The episode was written by series developer John Wells and directed by James Ponsoldt. It was Wells' eighth writing credit, and Ponsoldt's first directing credit.

==Reception==
===Viewers===
In its original American broadcast, "Iron City" was seen by an estimated 1.90 million household viewers with a 0.9 in the 18–49 demographics. This means that 0.9 percent of all households with televisions watched the episode. This was a 20 percent increase in viewership from the previous episode, which was seen by an estimated 1.58 million household viewers with a 0.6 in the 18–49 demographics.

===Critical reviews===
"Iron City" received universal acclaim. Joshua Alston of The A.V. Club gave a largely positive review, writing ""Iron City," for possibly the first time in Shameless history, deals with the immediate aftermath of the previous episode, often to devastating effect. By no accident, it's also likely the best hour of television the show has ever produced, and when Emmy campaign season comes circling back, its voting body shouldn't be surprised if they end up watching it more than once. It's submission-worthy for damn near the show's entire cast." Alston praised the performances, particularly Rossum, White and Cusack, and positively highlighted the handling of Frank's storyline. He ultimately gave the episode an "A" grade.

Carlo Sobral of Paste gave the episode a 9.4 out of 10 rating, praising the performances (particularly Rossum, White and Macy) and the dramatic elements of the episode. In his review, Sobral ultimately concluded ""Iron City" triumphs as its strongest installment so far, pulling off an intense aftermath episode that leaves even more questions on the table for the future." Andy Greenwald of Grantland lauded the episode, calling it "emblematic of all the things that make Shameless very good and occasionally close to great: the lack of sentimentality, the way the show never judges its characters. It merely chronicles their actions with great empathy and care."
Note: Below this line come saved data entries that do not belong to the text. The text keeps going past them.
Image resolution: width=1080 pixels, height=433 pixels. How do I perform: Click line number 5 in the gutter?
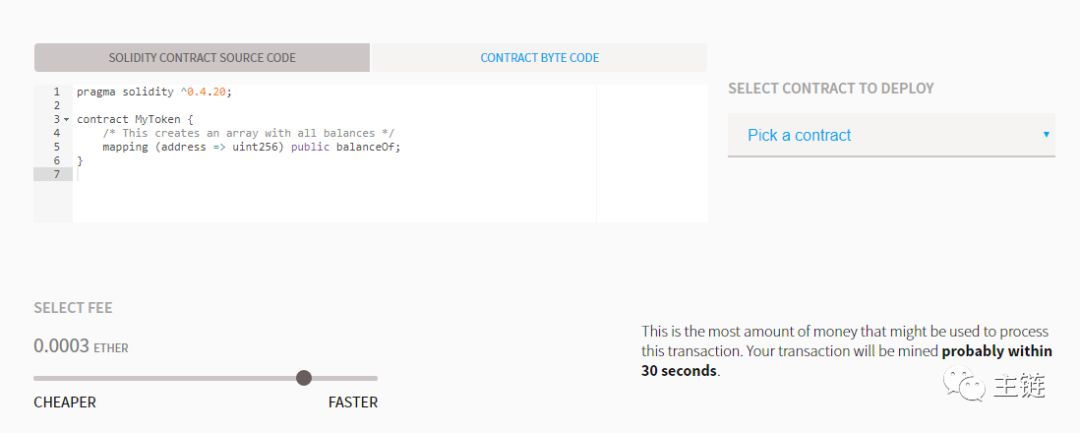pyautogui.click(x=56, y=147)
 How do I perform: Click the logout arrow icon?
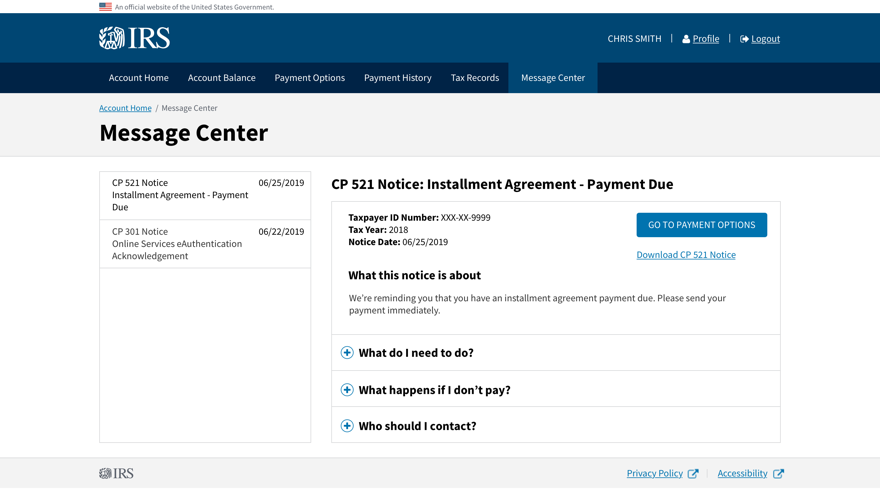744,39
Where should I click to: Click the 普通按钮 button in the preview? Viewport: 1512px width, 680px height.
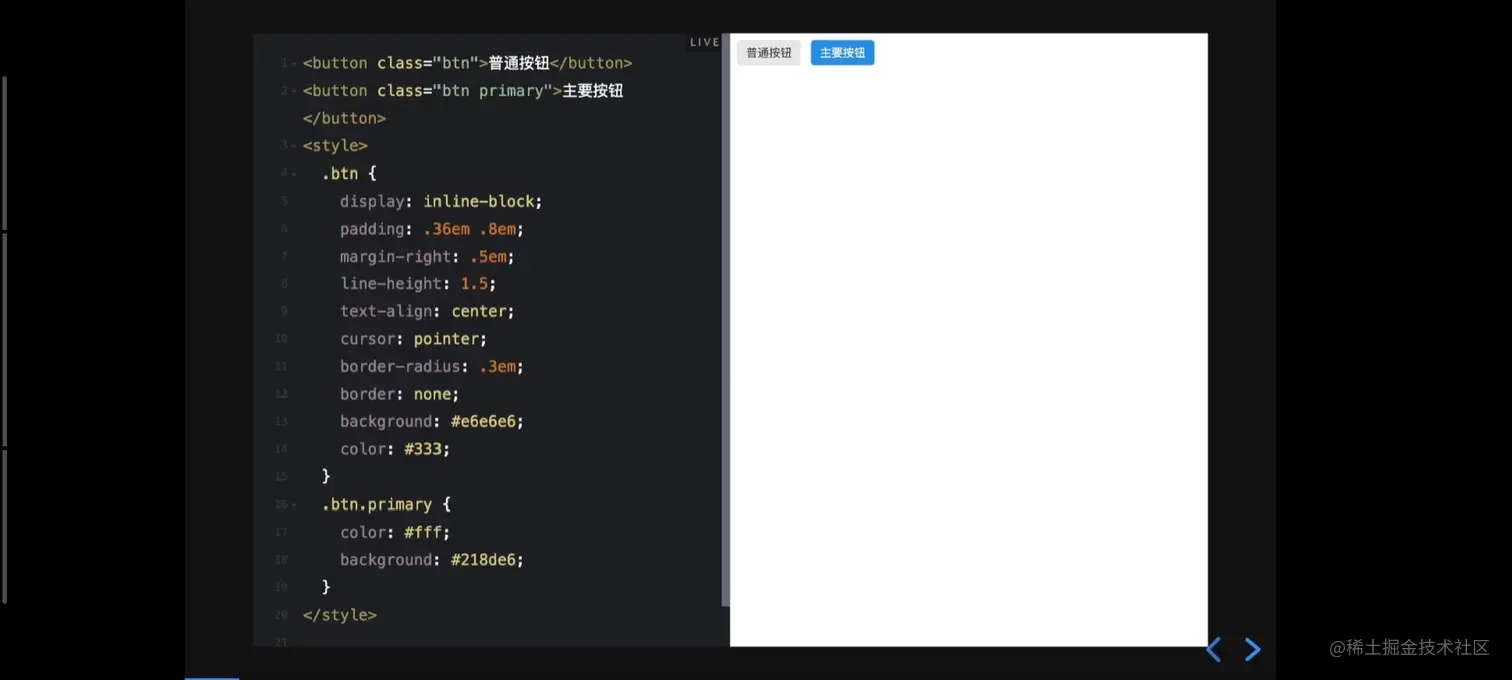768,52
David Crow of Den of Geek gave the episode a perfect 5 star rating out of 5 and wrote, "This is hands-down the best Shameless we’ve had all season and is a contender for one of the series' greatest. This week's "Iron City" reminds us once again just how impossible it is to categorize Shameless as anything other than sometimes brilliant." Crow commended Rossum's performance, writing "Last week, I applauded the actress’ ability to find the truth in a complete breakdown of total failure during the episode's final moments, and tonight was a 50-minute encore of that moment." Leigh Raines of TV Fanatic gave the episode a 4.5 star rating out of 5, and wrote, "The end of Episode 5 was a frightening and awful situation that left Liam in the ICU and Fiona in handcuffs. [This episode] only solidified the fact that Fiona is never going to forget that she almost let her baby brother die."

===Accolades===
TVLine named Emmy Rossum as the "Performer of the Week" for the week of February 22, 2014, for her performance in the episode. The site wrote, "Fiona has always been good at playing the system to get the bare minimum needed to survive. But in this episode, she became an object of the system, with no control over her circumstances. And while it was a truly ugly and awful situation for Fiona, it brought out the best in Rossum."